Williams v. Athletic Field, Inc.

155 Wash. App. 434
CourtCourt of Appeals of Washington
DecidedApril 7, 2010
DocketNo. 33607-3-II
StatusPublished
Cited by4 cases

This text of 155 Wash. App. 434 (Williams v. Athletic Field, Inc.) is published on Counsel Stack Legal Research, covering Court of Appeals of Washington primary law. Counsel Stack provides free access to over 12 million legal documents including statutes, case law, regulations, and constitutions.

Bluebook
Williams v. Athletic Field, Inc., 155 Wash. App. 434 (Wash. Ct. App. 2010).

Opinion

Houghton, J.

¶1 Athletic Field Inc. appeals a trial

court order releasing its mechanics’ lien as frivolous and awarding attorney fees and costs to the property owners, Terry and Janis Williams. The trial court found the lien invalid because a lien filing service employee signed the notice of lien’s attestation clause.

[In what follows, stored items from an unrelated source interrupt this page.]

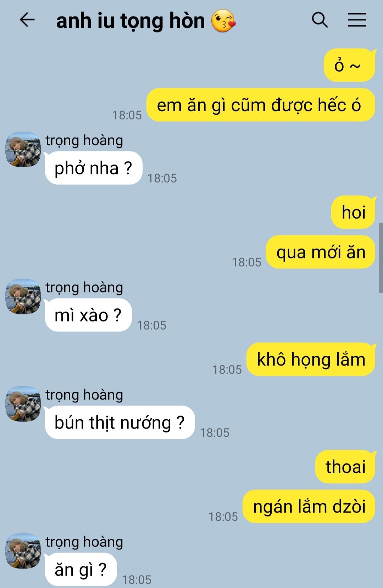Viewport: 383px width, 588px height.
Task: Open avatar beside 'phở nha ?' message
Action: (23, 150)
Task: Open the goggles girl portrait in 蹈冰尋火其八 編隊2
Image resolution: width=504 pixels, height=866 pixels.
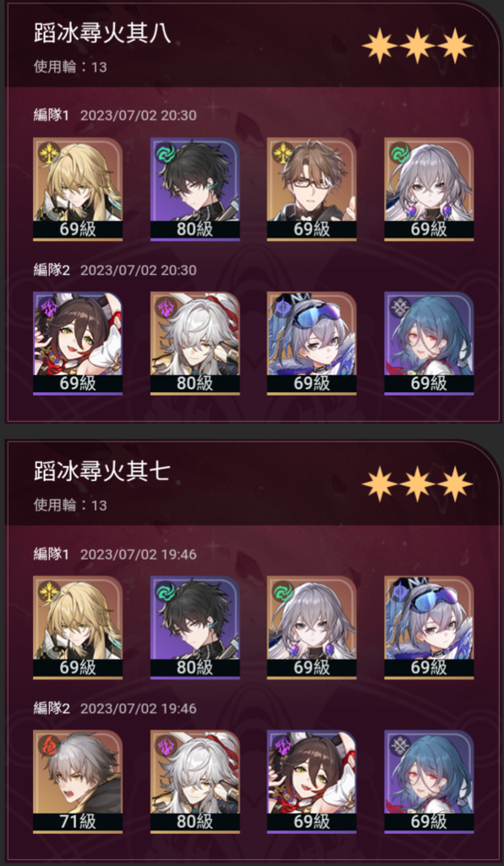Action: tap(312, 343)
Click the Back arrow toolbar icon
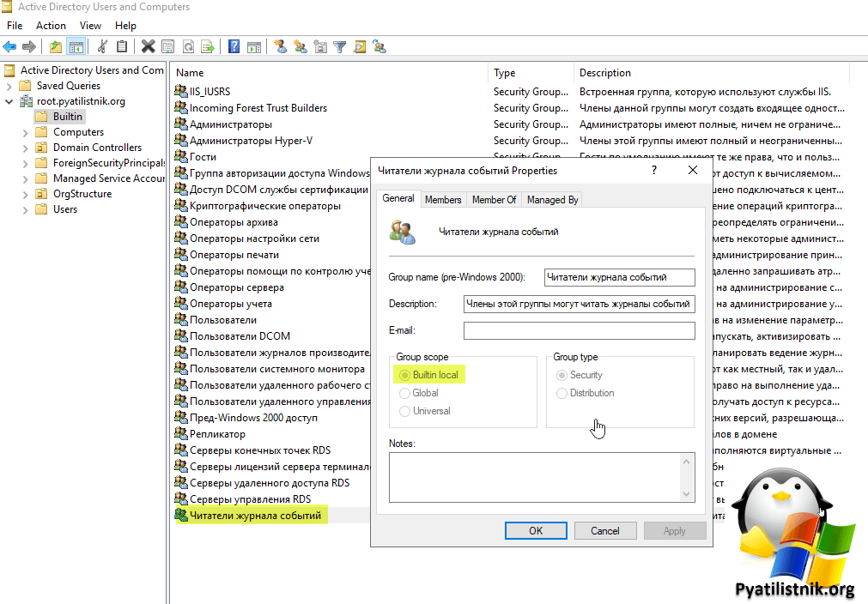Screen dimensions: 868x604 [10, 46]
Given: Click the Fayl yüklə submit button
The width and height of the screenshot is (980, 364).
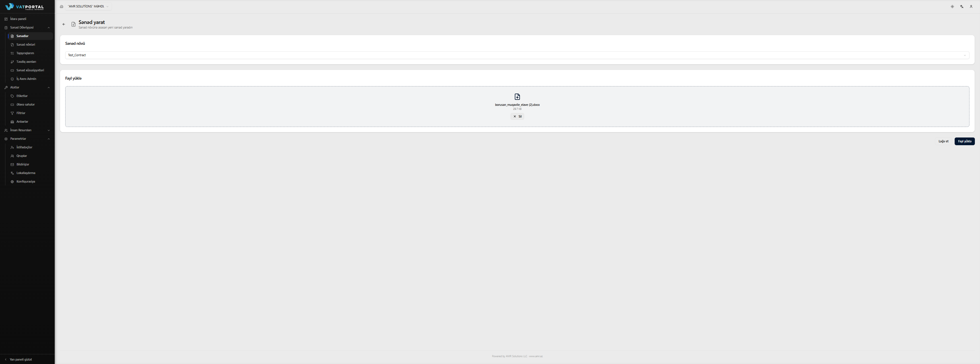Looking at the screenshot, I should (964, 141).
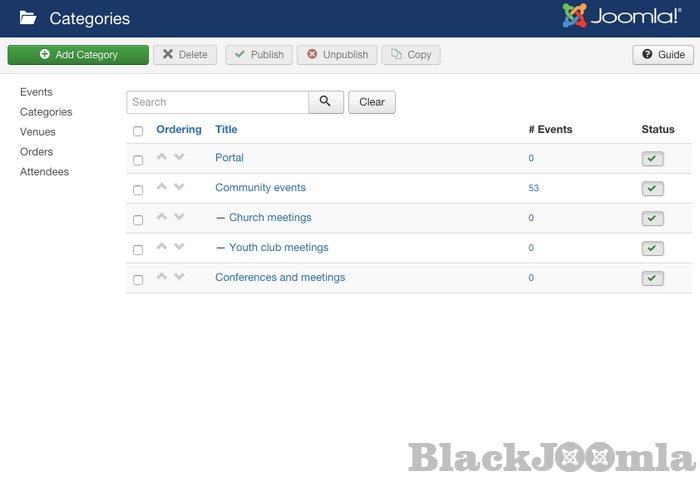Click the Joomla logo in header

[x=621, y=17]
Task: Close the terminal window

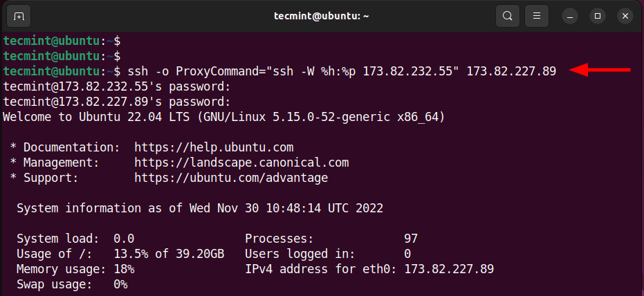Action: pyautogui.click(x=625, y=15)
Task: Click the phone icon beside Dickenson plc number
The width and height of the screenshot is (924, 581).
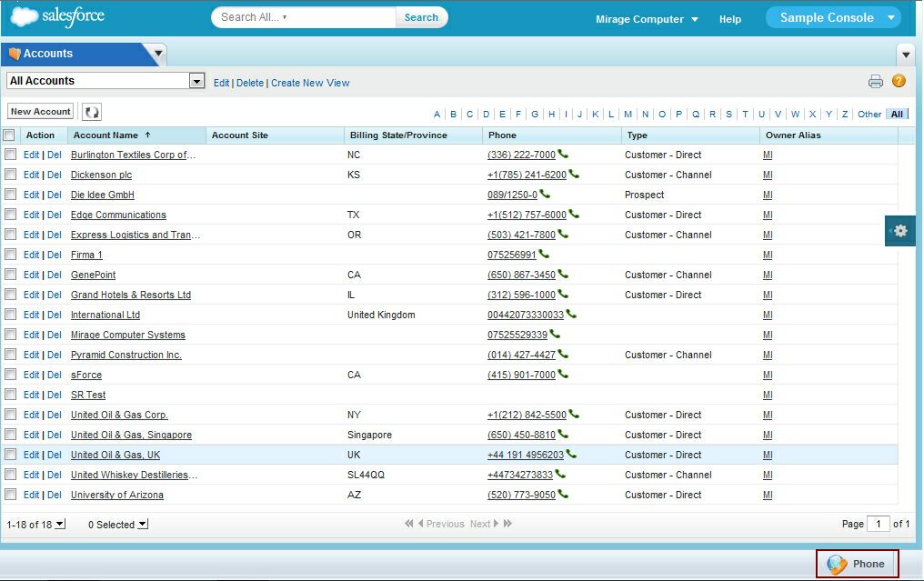Action: coord(574,175)
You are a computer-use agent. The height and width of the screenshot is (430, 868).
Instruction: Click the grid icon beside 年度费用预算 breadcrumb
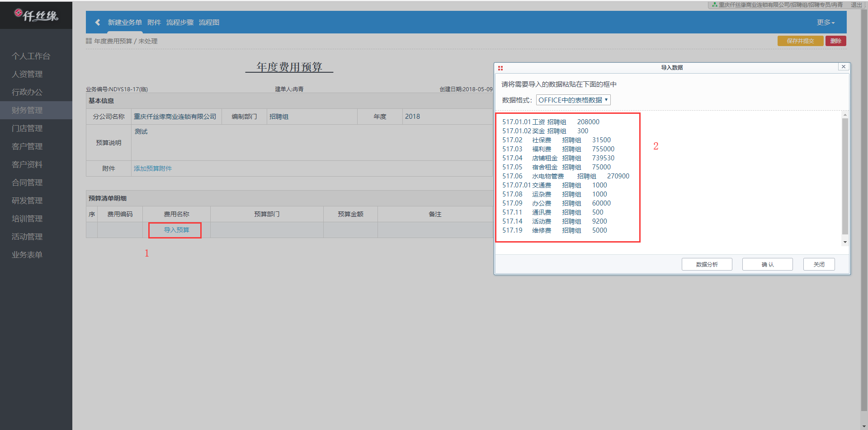coord(89,41)
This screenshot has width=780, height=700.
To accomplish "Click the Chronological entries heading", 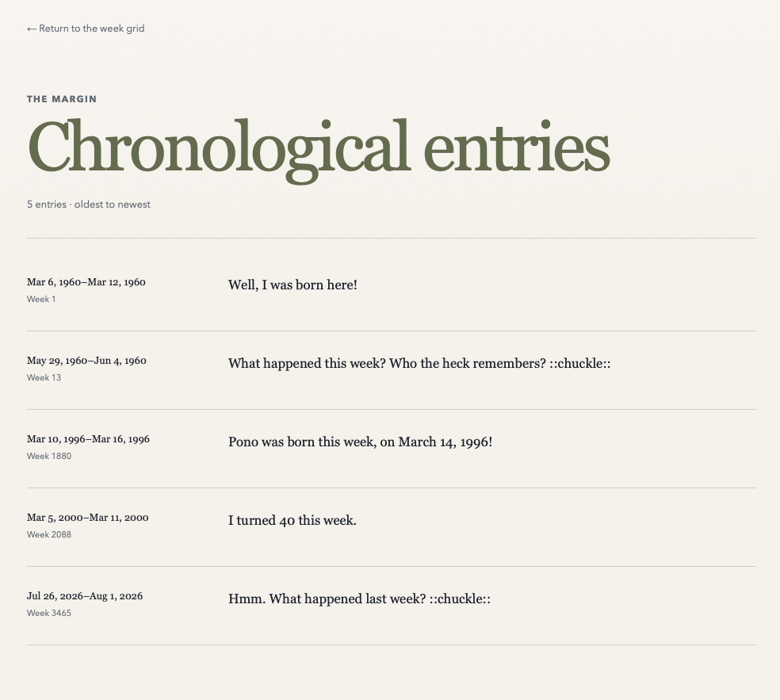I will point(319,148).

Athletic argues that the trial court erred in construing the statute as requiring that either the claimant or the claimant’s attorney sign the attestation clause. We affirm in part and reverse in part and remand.

FACTS

¶2 The Williamses are the owners and developers of a parcel of land in Sumner. Their development project required site preparation work estimated to cost $419,925, followed by construction of a commercial warehouse. In spring 2004, they orally contracted with Athletic Field Inc. to complete either some portion or all of the site preparation work (the parties dispute the scope of the agreement). They later made three payments to Athletic totaling approximately $155,000 for work completed. But they were dissatisfied with the pace of Athletic’s performance. In October 2004, Athletic’s owner, Craig Starren, asked the Williamses to sign a written contract. Instead, the Williamses ordered Athletic to discontinue work and vacate the site.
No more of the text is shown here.